Estland = Niederlande:16
Janhkorte sinniert zum Ende des Jahres über Zahlen, die in Estland einfach ungewöhnlich sind. Ganz normal scheint dagegen, mit einem Star im Chor zu singen.
"Oh my God, I can't believe it..."- „But hey…it’s Estonia!“
So oder ähnlich hört sich die universale Entschuldigung in meiner Wahlheimat Tallinn an. Denn Dinge, von denen man dachte, sie wären völlig normal, sind es hier nicht und anders herum gibt es Sachen, die anderswo ziemlich unvorstellbar wären.
Die erste Tatsache ist wohl die Größe und die geringe Bevölkerungsdichte Estlands. 1, 4 Millionen Einwohner, noch nicht mal halb so viele wie in der deutschen Hauptstadt; davon nur eine knappe Million estnische Muttersprachler. So überrascht es nicht, dass man schief angeguckt wird, wenn man im Bus eine andere Sprache als Russisch oder Estnisch spricht; ebenso wenig, dass man den gleichen Kerl, der morgens neben einem an der Trolleybushaltestelle gewartet hat, nachmittags am Kiosk und abends in der Bar in der Altstadt wieder trifft. Genauso interessant wird hier jede Art von Andersfarbigen, sei es Asiaten, Latinos oder Schwarzafrikanern, betrachtet. Letzte Woche sah ich zum dritten Mal einen Schwarzen – und das nach über vier Monaten hier… Wow! Ich denke, es gibt Esten, die noch nie einen gesehen haben (dass zwar dann auch nur auf dem Lande, aber immerhin).
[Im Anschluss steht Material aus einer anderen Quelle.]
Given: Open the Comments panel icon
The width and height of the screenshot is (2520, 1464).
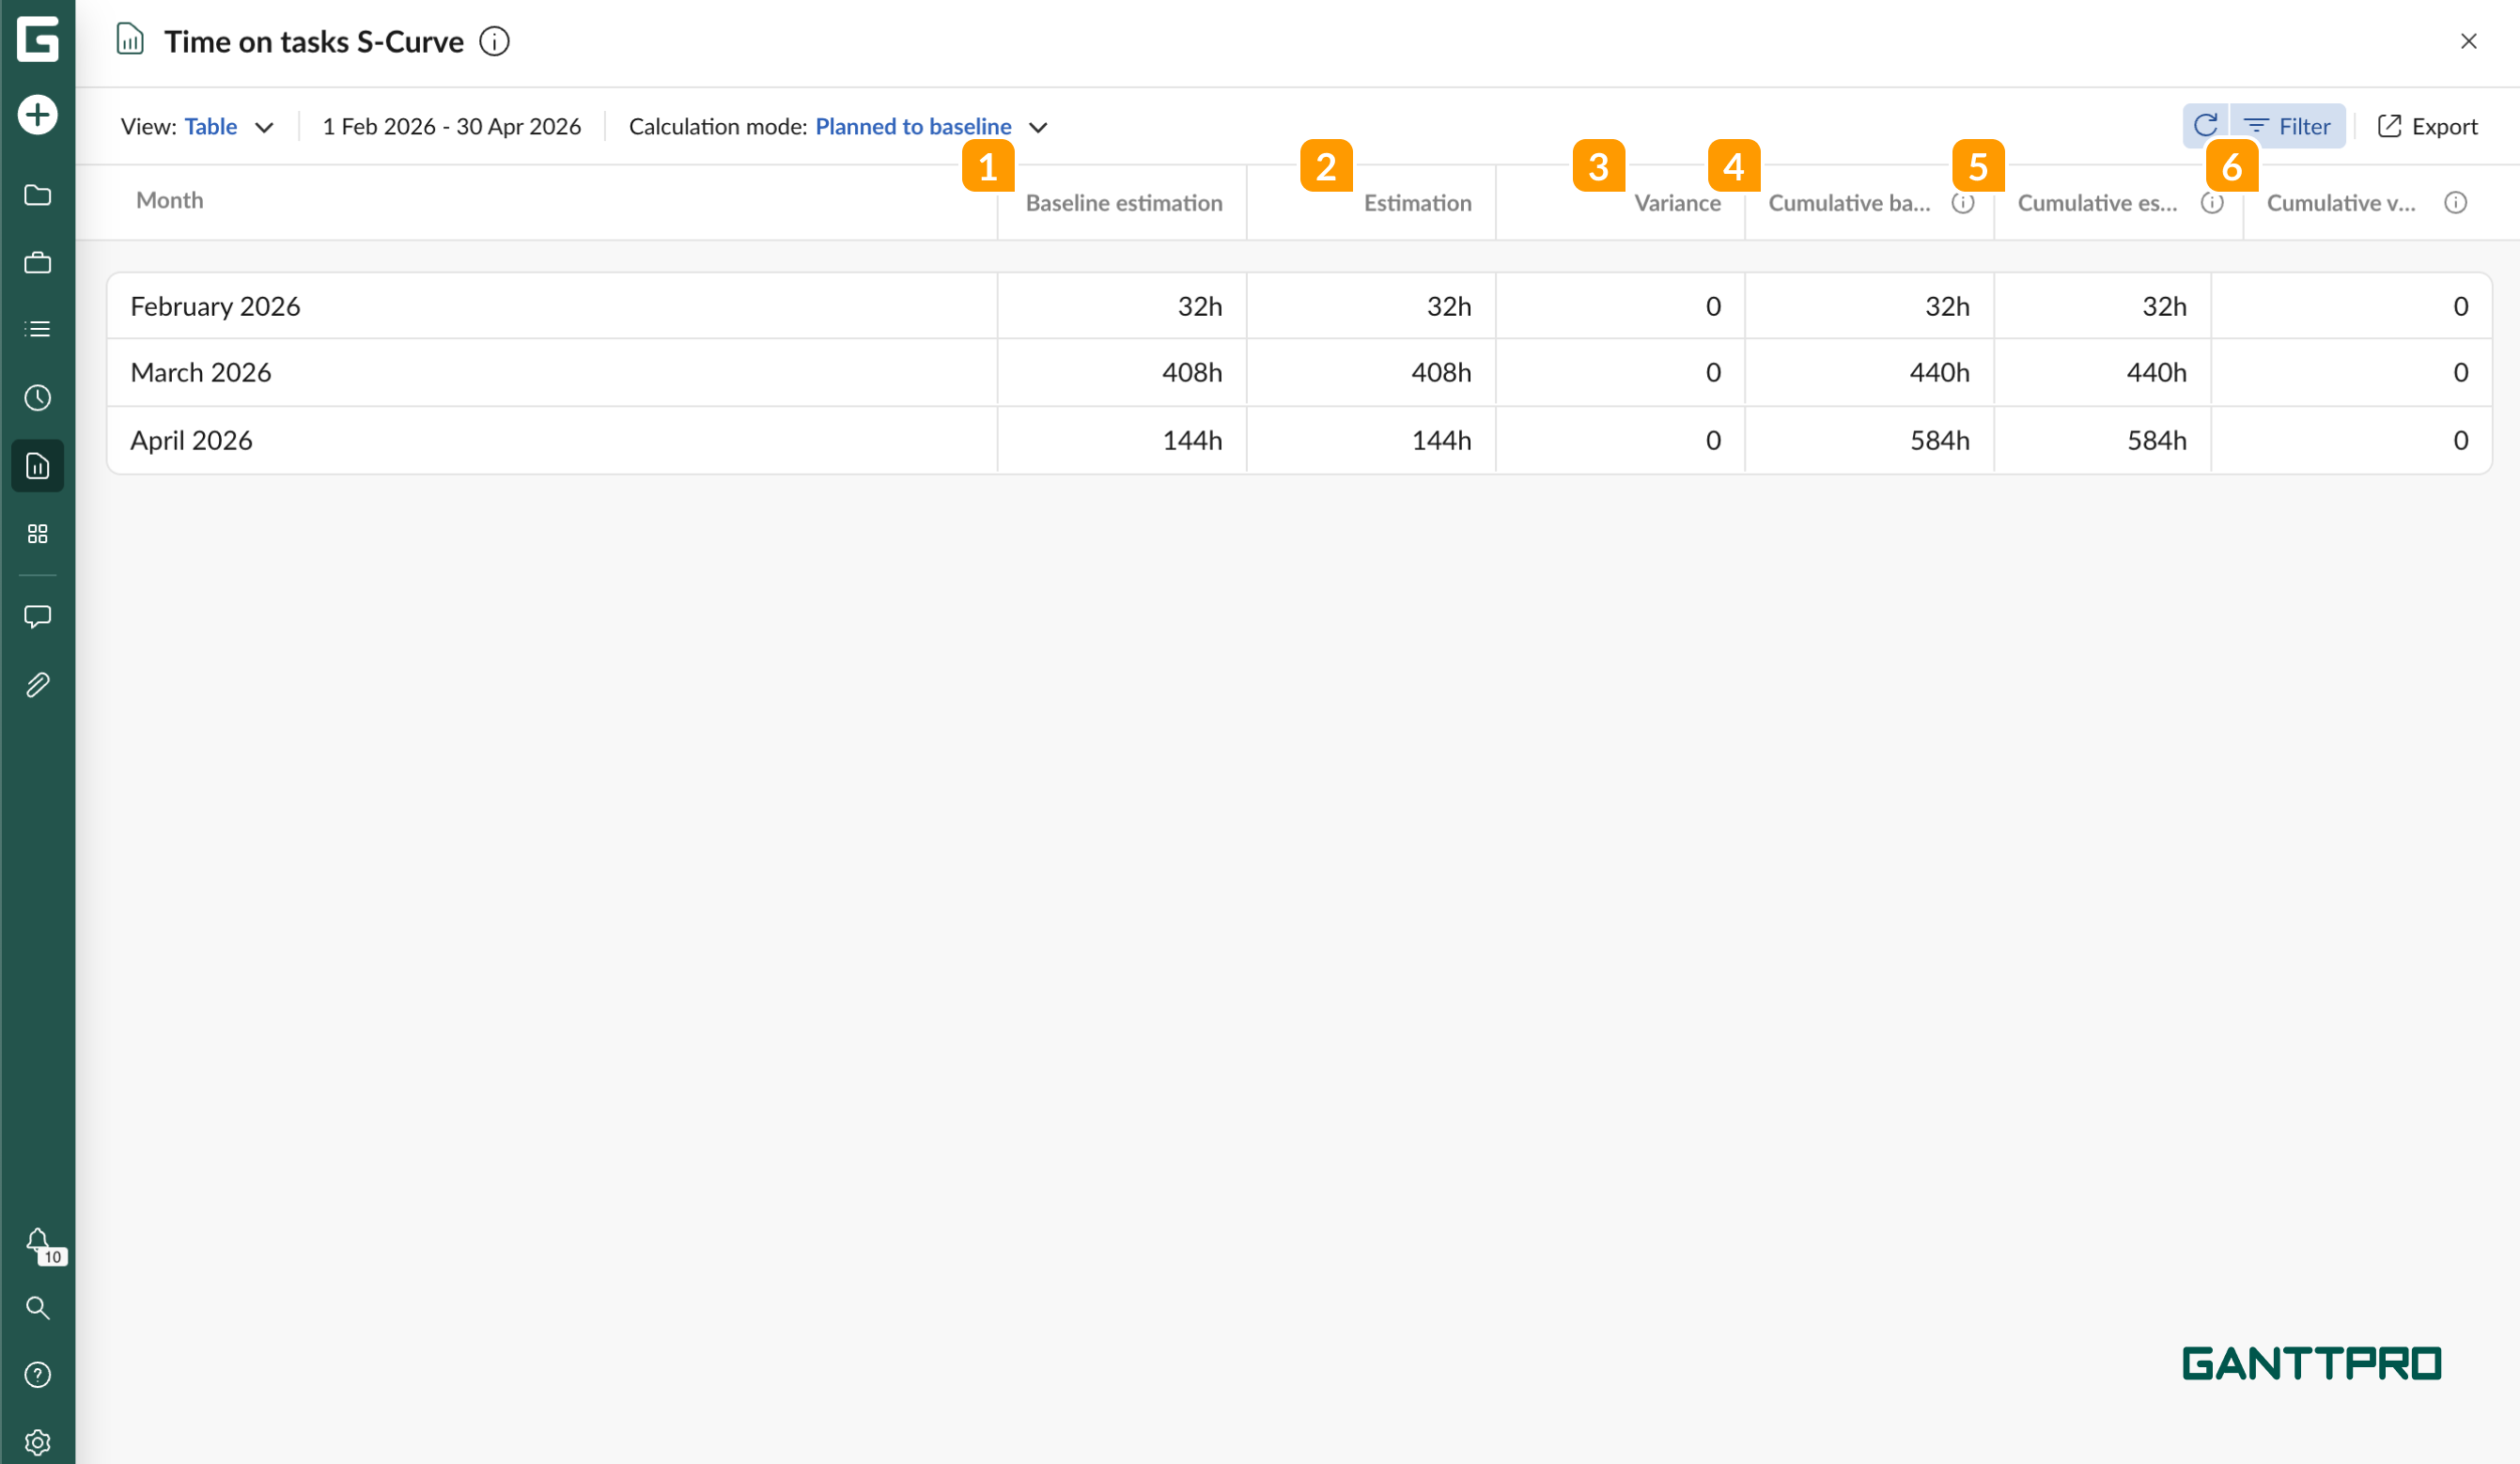Looking at the screenshot, I should tap(37, 616).
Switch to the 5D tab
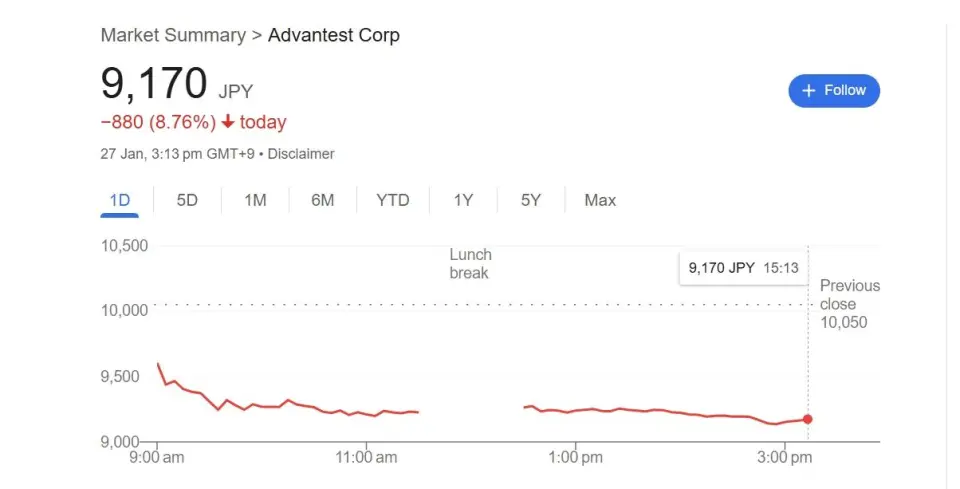Image resolution: width=960 pixels, height=489 pixels. [x=187, y=200]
Und apropos Land: In Estland zählt alles als Großstadt was über 5 000 Einwohner zählt (das dürften so um die zehn bis fünfzehn Städte sein, mehr allerdings auch nicht). Zwischen den Großstädten herrscht oft gähnende Leere, denn Eestimaa hat mit die niedrigste Bevölkerungsdichte in Europa. Zum Vergleich: Auf der gleichen Fläche haben die Niederlande 16 Millionen Einwohner.
Zugleich ist Estland auch nur unwesentlicher höher als die Niederlande: Die höchste Erhebung misst mit dem "Suur Munamägi" (dem großen Eierberg, fragt nicht, warum das Ding so heißt) gerade einmal 318 Meter!
"Oh, Dave!"
Jetzt kommt aber mein persönlicher Clou: Seit drei Monaten singe ich ja im wunderbaren „Tallinna Gospelkoor“. Wir (meine deutsche Mitfreiwillige Anna und ich) haben uns dann natürlich auch nichts näher dabei gedacht, als man uns erzählte, dass wir mit Dave Benton auf Weihnachtstournee gehen würden. Aber Moment! Dave Benton! Dave Benton (übrigens mein zweiter „Schwarzhäuter“ in Estland) ist derjenige, der vor ein paar Jahren den Grand Prix für Estland gewonnen hat, und seitdem eine Art Nationalheld ist. Er kommt ursprünglich aus der Karibik und lebt seit sieben Jahren hier, worauf die Menschen besonders stolz sind. Ältere und jüngere Frauen verfallen da gerne schon mal ins Schwärmen: „Ach, wenn der Dave singt, dann bekomm ich immer eine Gänsehaut“, meinte eine von den Erzieherinnen in Annas Kinderheim in Maidla, als sie von unserem Star-Solisten erzählte. Und wir, als nicht übermäßig talentierte Choristen mittendrin. Morgen werde ich mein letztes Konzert mit ihm haben. Das ist immer eine ganz schön witzige Veranstaltung, weil Dave mit tropischem Charme und Lebensfreude versucht, das ja sonst eher ruhige estnische Publikum zum Mitmachen zu animieren…was dann bei unseren flotteren „Jõulaklassika“ wie „Go, tell it on the mountain“ oder „Cover me lord“ auch gelingt.
Wer lästert, macht was falsch!
Eine estnische Redensart besagt, dass man nie etwas schlechtes über jemand anderes verbreiten sollte, denn am Ende ist es so gut wie immer gesichert, dass es über nur zwei oder drei Ecken zur gemeinten Person zurückkommt. Also, lieber Klappe halten und singen!
Häid jõule ja head uut aastat (Frohe Weihnachten und ein frohes, neues Jahr), übermorgen fliege ich nach Hause!
Bis dahin: Immer schön munter bleiben und sich von den -8 Grad Celsius (und gefühlten -35 Grad Celsius) in Estland nicht einschüchtern lassen!